Source extract:
# # #
Arabidopsis Phototropins Participate in the Regulation of Dark-Induced Leaf Senescence.

Affiliation

Eckstein A(1)(2), Grzyb J(3), Hermanowicz P(4), Zgłobicki P(1), Łabuz J(4), Strzałka W(1), Dziga D(5), Banaś AK(1).
Author information:
(1)Department of Plant Biotechnology, Faculty of Biochemistry, Biophysics and Biotechnology, Jagiellonian University, Gronostajowa 7, 30-387 Krakow, Poland.
(2)Department of Plant Physiology and Biotechnology, Faculty of Biology, University of Gdańsk, Wita Stwosza 59, 80-308 Gdansk, Poland.
(3)Department of Biophysics, Faculty of Biotechnology, University of Wroclaw, Fryderyka Joliot-Curie 14a, 50-383 Wroclaw, Poland.
(4)Laboratory of Photobiology, The Malopolska Centre of Biotechnology, Jagiellonian University, Gronostajowa 7A, 30-387 Krakow, Poland.
(5)Laboratory of Metabolomics, Faculty of Biochemistry, Biophysics and Biotechnology, Jagiellonian University, Gronostajowa 7, 30-387 Krakow, Poland.

Abstract

Senescence is the final stage of plant development, affecting individual organs or the whole organism, and it can be induced by several environmental factors, including shading or darkness. Although inevitable, senescence is a complex and tightly regulated process, ensuring optimal remobilization of nutrients and cellular components from senescing organs. Photoreceptors such as phytochromes and cryptochromes are known to participate in the process of senescence, but the involvement of phototropins has not been studied to date. We investigated the role of these blue light photoreceptors in the senescence of individually darkened Arabidopsis thaliana leaves. We compared several physiological and molecular senescence markers in darkened leaves of wild-type plants and phototropin mutants (phot1, phot2, and phot1phot2). In general, all the symptoms of senescence (lower photochemical activity of photosystem II, photosynthetic pigment degradation, down-regulation of photosynthetic genes, and up-regulation of senescence-associated genes) were less pronounced in phot1phot2, as compared to the wild type, and some also in one of the single mutants, indicating delayed senescence. This points to different mechanisms of phototropin operation in the regulation of senescence-associated processes, either with both photoreceptors acting redundantly, or only one of them, phot1, playing a dominant role.
# # #
Material shown:
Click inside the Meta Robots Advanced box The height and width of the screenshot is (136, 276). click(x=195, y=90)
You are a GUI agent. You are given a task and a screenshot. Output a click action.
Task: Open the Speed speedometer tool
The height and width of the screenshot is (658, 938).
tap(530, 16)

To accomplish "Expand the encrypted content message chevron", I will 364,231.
# # #
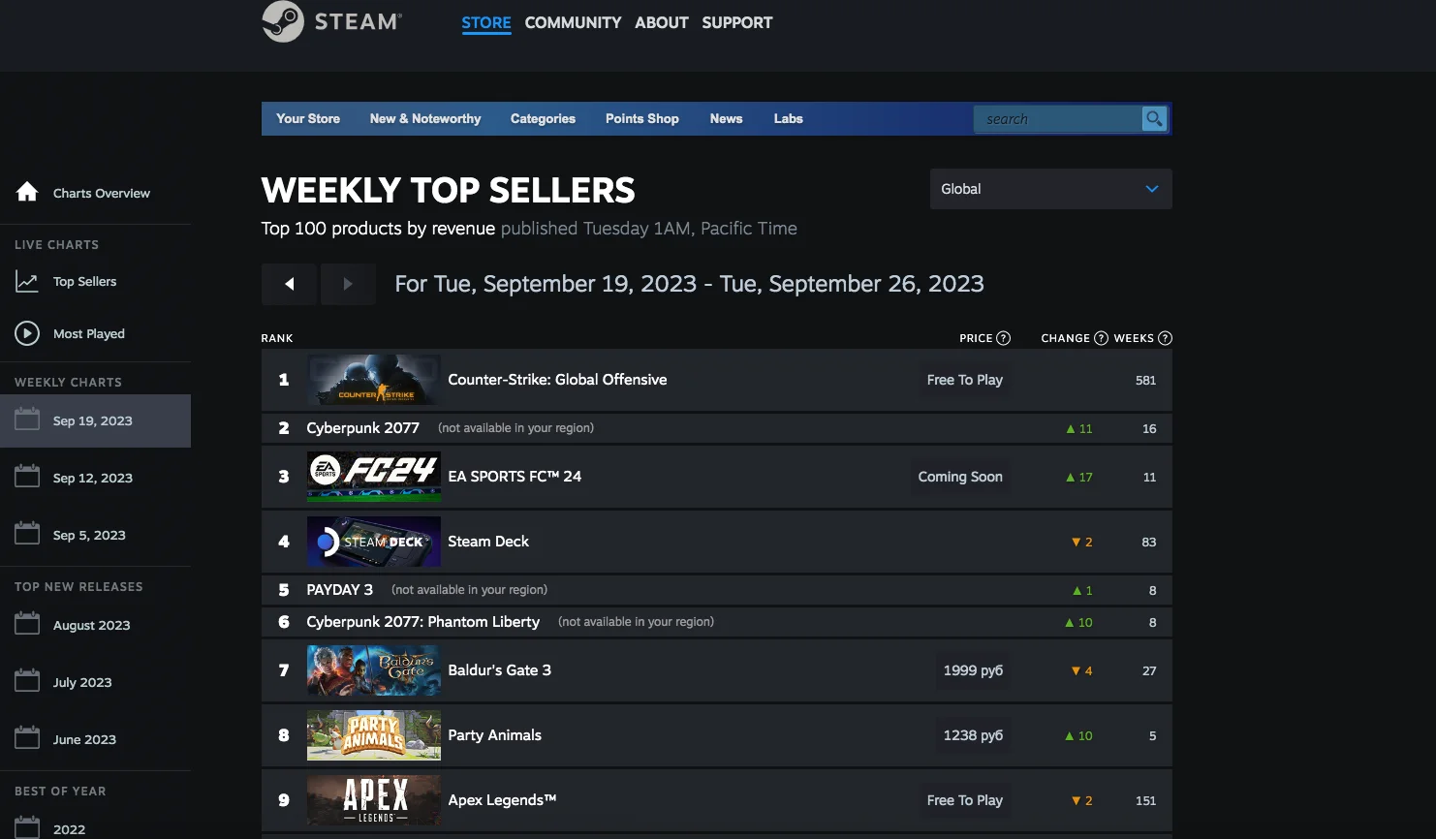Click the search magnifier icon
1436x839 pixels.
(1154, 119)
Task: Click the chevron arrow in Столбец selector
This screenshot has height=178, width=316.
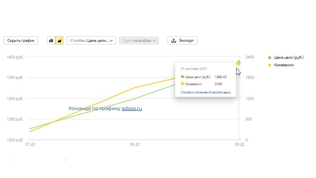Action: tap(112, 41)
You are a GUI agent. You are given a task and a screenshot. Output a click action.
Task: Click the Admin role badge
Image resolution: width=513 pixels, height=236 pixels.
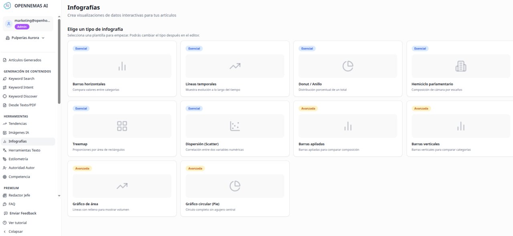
# # #
Parts of the exercise:
- 1) From the phototropin and leaf senescence abstract, reproduce the passage from "(3)Department of Biophysics, Faculty" up to and including "7A, 30-387 Krakow, Poland.".
- 2) In the phototropin and leaf senescence abstract, what observation supports the conclusion that senescence was delayed in the phot1phot2 mutant? Answer in one to three sentences.

Activity answers:
- 1)
(3)Department of Biophysics, Faculty of Biotechnology, University of Wroclaw, Fryderyka Joliot-Curie 14a, 50-383 Wroclaw, Poland.
(4)Laboratory of Photobiology, The Malopolska Centre of Biotechnology, Jagiellonian University, Gronostajowa 7A, 30-387 Krakow, Poland.

- 2) In darkened phot1phot2 leaves, the senescence symptoms were less pronounced than in the wild type. These symptoms were lower photochemical activity of photosystem II, photosynthetic pigment degradation, down-regulation of photosynthetic genes, and up-regulation of senescence-associated genes.